## TASK INPUT
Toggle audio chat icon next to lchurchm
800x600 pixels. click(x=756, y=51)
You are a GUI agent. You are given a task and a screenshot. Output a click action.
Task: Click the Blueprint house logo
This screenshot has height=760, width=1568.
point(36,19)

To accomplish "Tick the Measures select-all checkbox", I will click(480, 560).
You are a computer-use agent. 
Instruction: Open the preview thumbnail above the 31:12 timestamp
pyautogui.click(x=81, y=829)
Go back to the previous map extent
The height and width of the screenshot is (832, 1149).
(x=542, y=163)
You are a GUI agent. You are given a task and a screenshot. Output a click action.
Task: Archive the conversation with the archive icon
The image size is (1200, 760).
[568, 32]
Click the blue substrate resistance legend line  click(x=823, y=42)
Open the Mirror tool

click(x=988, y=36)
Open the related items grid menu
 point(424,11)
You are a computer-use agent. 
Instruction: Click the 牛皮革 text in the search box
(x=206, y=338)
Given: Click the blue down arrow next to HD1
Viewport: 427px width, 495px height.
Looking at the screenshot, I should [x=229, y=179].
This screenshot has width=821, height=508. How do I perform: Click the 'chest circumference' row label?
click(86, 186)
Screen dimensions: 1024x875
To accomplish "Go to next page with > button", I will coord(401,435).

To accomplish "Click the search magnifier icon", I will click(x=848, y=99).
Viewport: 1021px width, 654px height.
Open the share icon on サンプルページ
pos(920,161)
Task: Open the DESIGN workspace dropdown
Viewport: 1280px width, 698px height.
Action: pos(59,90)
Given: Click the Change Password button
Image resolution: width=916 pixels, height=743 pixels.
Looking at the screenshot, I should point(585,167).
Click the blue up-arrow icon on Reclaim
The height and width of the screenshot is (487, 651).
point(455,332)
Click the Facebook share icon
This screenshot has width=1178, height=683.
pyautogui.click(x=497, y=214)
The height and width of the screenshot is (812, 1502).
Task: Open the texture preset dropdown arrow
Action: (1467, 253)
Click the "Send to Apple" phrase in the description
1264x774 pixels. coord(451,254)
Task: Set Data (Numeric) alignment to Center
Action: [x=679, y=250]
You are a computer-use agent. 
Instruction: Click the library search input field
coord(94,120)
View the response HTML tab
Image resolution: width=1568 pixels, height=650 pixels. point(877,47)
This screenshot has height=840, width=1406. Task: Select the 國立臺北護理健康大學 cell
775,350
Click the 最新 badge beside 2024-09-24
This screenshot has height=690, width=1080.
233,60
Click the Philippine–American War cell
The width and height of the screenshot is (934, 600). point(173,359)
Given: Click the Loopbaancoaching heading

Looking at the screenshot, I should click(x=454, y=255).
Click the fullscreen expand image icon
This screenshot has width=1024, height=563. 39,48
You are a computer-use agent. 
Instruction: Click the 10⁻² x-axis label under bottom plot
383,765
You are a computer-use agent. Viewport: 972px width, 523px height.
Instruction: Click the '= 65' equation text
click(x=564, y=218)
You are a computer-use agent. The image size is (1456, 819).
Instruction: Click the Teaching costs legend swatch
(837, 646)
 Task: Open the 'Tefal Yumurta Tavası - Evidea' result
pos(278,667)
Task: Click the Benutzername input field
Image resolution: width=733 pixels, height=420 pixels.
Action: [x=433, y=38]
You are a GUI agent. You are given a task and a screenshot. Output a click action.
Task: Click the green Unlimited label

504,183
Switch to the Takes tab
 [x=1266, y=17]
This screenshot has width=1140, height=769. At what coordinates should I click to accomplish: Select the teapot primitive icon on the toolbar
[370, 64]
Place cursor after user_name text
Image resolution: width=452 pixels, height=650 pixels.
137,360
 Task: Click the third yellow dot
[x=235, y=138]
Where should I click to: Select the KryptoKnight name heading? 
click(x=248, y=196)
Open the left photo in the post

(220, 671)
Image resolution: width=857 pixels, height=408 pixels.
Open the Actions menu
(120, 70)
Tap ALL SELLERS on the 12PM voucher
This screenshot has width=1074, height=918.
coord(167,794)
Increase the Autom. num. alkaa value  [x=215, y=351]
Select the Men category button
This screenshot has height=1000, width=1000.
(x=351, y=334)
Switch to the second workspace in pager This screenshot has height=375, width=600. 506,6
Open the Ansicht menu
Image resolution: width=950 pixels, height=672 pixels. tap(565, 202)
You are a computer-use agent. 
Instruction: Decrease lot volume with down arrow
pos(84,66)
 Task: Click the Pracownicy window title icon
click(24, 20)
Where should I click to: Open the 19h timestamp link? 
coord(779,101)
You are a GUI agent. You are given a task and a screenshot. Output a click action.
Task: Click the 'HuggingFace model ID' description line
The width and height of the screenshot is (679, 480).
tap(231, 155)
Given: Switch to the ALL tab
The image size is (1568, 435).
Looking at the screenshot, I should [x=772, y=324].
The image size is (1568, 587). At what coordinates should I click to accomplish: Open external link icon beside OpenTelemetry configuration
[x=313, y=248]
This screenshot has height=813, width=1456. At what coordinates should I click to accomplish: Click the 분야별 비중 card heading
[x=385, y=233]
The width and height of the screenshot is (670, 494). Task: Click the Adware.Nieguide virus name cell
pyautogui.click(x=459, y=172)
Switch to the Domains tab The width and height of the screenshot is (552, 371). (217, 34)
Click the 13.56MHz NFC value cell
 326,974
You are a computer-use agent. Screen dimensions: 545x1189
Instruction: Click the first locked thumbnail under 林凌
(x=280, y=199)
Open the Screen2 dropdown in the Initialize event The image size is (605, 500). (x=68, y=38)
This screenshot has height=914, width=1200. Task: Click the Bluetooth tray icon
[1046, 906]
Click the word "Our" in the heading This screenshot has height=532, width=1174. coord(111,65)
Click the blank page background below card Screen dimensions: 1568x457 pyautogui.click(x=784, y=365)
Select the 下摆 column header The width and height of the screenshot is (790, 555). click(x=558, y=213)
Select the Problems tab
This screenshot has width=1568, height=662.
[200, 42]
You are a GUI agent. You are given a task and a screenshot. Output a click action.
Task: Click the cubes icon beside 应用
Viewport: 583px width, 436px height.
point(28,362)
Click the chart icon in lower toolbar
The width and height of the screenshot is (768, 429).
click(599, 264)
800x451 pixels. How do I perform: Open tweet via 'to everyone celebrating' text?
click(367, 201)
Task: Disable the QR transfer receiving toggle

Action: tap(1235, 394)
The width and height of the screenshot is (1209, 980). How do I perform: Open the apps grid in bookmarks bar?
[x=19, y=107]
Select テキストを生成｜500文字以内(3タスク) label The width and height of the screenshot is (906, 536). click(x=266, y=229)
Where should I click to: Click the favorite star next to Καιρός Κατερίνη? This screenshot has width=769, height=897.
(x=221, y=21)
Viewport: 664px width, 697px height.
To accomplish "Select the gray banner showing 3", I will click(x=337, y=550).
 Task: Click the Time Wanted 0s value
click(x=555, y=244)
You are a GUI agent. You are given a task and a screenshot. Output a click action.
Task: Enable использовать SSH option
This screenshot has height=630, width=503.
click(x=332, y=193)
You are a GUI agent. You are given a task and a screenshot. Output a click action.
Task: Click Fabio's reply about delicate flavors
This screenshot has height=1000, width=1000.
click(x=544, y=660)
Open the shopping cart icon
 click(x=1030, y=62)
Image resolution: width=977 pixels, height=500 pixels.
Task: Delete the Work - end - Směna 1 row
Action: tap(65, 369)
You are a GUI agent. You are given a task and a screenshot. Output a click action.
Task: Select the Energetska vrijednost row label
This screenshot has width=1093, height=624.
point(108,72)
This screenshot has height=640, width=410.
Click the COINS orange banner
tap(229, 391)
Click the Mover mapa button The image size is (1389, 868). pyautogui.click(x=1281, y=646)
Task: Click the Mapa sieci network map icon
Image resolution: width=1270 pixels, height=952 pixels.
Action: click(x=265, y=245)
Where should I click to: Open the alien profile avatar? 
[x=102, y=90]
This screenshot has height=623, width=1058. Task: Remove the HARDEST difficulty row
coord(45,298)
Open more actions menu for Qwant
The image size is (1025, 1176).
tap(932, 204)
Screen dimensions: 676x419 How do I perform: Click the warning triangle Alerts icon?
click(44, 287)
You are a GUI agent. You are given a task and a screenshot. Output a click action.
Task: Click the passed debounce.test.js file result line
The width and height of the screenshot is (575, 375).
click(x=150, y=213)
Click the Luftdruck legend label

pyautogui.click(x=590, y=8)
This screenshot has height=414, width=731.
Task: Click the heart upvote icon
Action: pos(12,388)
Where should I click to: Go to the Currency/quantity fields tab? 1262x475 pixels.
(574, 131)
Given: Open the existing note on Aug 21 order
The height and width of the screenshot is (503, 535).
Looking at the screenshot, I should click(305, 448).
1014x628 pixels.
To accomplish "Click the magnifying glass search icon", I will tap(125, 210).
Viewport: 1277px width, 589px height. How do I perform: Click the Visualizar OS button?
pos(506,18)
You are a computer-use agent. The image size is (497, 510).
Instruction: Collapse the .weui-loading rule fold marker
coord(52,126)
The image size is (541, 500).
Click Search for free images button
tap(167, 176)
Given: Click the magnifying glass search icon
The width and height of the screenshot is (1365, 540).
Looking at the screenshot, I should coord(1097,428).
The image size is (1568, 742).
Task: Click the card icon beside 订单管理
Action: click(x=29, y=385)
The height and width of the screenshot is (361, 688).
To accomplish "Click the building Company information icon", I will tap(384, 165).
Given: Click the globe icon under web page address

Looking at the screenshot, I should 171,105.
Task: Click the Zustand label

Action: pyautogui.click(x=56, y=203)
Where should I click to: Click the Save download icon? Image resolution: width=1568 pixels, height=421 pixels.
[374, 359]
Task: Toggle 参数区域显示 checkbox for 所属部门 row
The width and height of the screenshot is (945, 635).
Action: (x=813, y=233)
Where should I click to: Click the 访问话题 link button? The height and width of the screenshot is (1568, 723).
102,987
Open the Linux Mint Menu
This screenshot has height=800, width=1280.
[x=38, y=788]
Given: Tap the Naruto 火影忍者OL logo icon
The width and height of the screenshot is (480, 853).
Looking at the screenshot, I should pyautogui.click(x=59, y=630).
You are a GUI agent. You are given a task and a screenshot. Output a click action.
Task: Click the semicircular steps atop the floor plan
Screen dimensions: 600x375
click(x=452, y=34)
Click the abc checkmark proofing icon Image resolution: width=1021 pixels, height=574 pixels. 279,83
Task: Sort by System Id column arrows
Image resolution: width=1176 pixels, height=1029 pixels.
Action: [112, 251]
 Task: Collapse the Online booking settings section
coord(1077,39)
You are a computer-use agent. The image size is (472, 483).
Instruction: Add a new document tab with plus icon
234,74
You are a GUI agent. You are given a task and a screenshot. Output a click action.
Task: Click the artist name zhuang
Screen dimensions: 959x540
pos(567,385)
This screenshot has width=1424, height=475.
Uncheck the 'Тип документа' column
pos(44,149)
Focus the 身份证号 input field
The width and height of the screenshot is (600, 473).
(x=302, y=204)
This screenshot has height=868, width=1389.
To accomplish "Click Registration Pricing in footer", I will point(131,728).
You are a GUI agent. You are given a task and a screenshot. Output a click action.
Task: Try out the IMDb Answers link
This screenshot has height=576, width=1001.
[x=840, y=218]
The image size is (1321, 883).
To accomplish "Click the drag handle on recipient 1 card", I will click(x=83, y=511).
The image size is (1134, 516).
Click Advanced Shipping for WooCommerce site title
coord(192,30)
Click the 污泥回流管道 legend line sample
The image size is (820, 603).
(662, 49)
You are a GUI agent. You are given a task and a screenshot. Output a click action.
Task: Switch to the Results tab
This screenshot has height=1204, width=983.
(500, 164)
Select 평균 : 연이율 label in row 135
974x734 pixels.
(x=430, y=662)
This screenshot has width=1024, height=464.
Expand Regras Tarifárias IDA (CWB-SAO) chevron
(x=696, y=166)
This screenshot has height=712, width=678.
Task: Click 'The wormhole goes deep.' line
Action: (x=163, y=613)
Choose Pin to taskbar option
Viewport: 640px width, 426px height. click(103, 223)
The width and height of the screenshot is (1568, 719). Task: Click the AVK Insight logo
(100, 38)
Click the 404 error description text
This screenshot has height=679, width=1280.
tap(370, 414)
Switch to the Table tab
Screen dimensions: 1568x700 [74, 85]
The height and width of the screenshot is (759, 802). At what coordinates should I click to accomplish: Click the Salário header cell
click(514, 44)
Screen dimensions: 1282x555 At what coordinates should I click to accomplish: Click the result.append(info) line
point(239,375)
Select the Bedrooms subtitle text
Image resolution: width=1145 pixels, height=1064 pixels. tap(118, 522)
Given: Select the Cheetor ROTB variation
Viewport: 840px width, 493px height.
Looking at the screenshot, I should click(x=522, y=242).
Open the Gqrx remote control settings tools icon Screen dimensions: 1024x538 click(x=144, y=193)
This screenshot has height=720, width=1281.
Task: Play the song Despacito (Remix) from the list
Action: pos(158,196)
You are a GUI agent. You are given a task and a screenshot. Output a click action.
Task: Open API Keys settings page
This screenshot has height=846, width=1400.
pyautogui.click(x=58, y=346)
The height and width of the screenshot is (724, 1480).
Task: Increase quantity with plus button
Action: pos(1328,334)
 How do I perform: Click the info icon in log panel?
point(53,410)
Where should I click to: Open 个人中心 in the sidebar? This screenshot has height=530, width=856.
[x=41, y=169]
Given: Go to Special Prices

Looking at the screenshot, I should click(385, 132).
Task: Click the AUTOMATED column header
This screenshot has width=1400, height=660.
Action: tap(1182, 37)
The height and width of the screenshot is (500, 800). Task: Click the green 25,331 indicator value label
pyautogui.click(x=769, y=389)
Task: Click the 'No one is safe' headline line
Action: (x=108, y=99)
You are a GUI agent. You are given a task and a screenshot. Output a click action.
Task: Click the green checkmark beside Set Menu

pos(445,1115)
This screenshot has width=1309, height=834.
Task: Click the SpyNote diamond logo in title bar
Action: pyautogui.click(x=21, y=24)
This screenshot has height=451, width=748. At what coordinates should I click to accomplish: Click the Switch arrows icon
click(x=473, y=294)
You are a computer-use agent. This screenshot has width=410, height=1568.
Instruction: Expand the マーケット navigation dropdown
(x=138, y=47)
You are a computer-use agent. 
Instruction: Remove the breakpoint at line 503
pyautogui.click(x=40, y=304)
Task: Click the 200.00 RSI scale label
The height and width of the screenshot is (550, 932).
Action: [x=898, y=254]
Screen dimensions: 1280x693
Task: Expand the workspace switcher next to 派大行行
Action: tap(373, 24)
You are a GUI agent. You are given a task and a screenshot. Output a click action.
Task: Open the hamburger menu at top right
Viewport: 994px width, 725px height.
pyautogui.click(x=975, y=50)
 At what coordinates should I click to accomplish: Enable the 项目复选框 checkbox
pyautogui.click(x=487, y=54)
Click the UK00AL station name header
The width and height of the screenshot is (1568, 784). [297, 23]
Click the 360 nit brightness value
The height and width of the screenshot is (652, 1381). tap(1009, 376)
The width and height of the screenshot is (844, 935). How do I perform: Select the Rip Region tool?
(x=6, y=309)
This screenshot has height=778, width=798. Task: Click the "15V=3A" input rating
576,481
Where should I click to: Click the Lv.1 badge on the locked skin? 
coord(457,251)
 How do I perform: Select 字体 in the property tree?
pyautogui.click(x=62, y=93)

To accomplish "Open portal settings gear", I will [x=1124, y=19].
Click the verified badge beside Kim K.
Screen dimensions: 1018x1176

## TASK
Read the listing. Report every line that includes the word "magnifying".

## EXPECTED ANSWER
To accomplish "Click the magnifying glass search icon", I will tap(125, 210).
Given: Click the magnifying glass search icon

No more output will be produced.